» EXERCISE DIRECTIONS
Leaving out the images, return the data below exactly as it is written.

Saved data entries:
================
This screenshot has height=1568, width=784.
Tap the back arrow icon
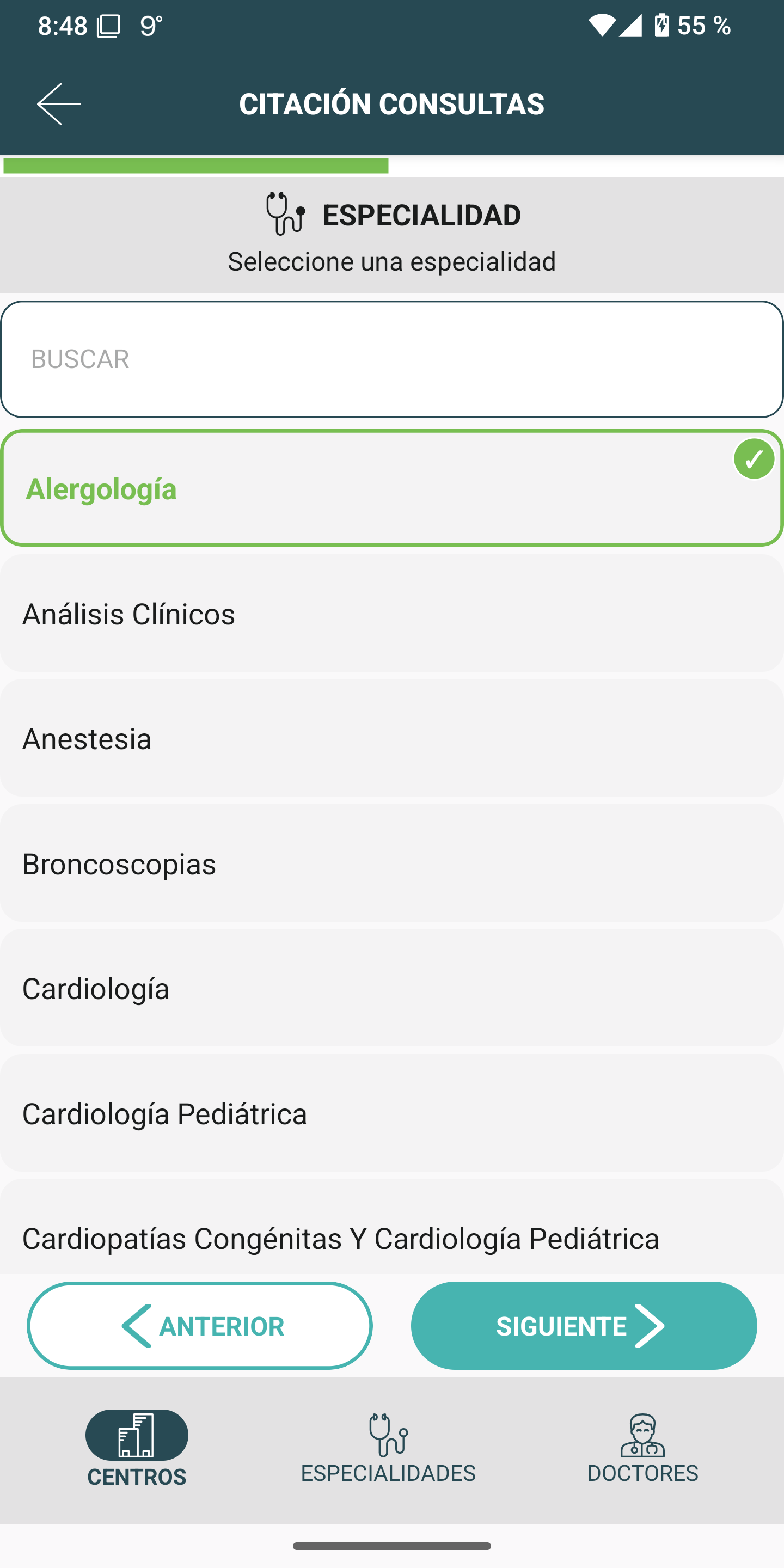[59, 104]
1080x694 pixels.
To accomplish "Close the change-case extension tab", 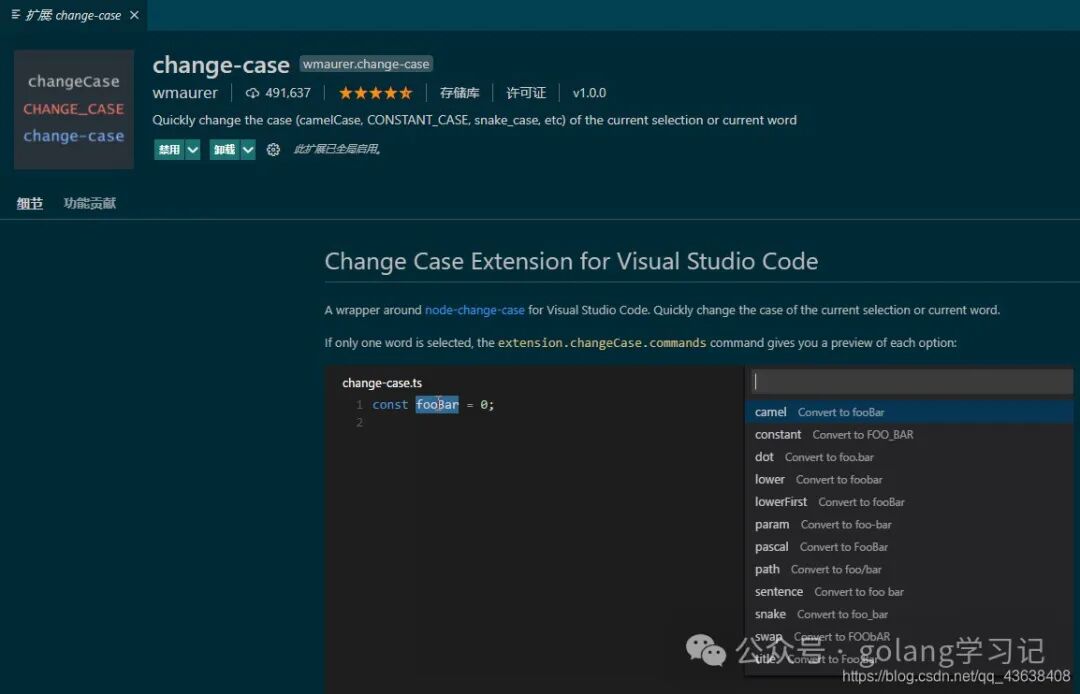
================
» RESPONSE FOR THIS EXERCISE
This screenshot has height=1568, width=784.
Tap the back arrow icon
[59, 104]
1080x694 pixels.
To accomplish "Close the change-case extension tab", 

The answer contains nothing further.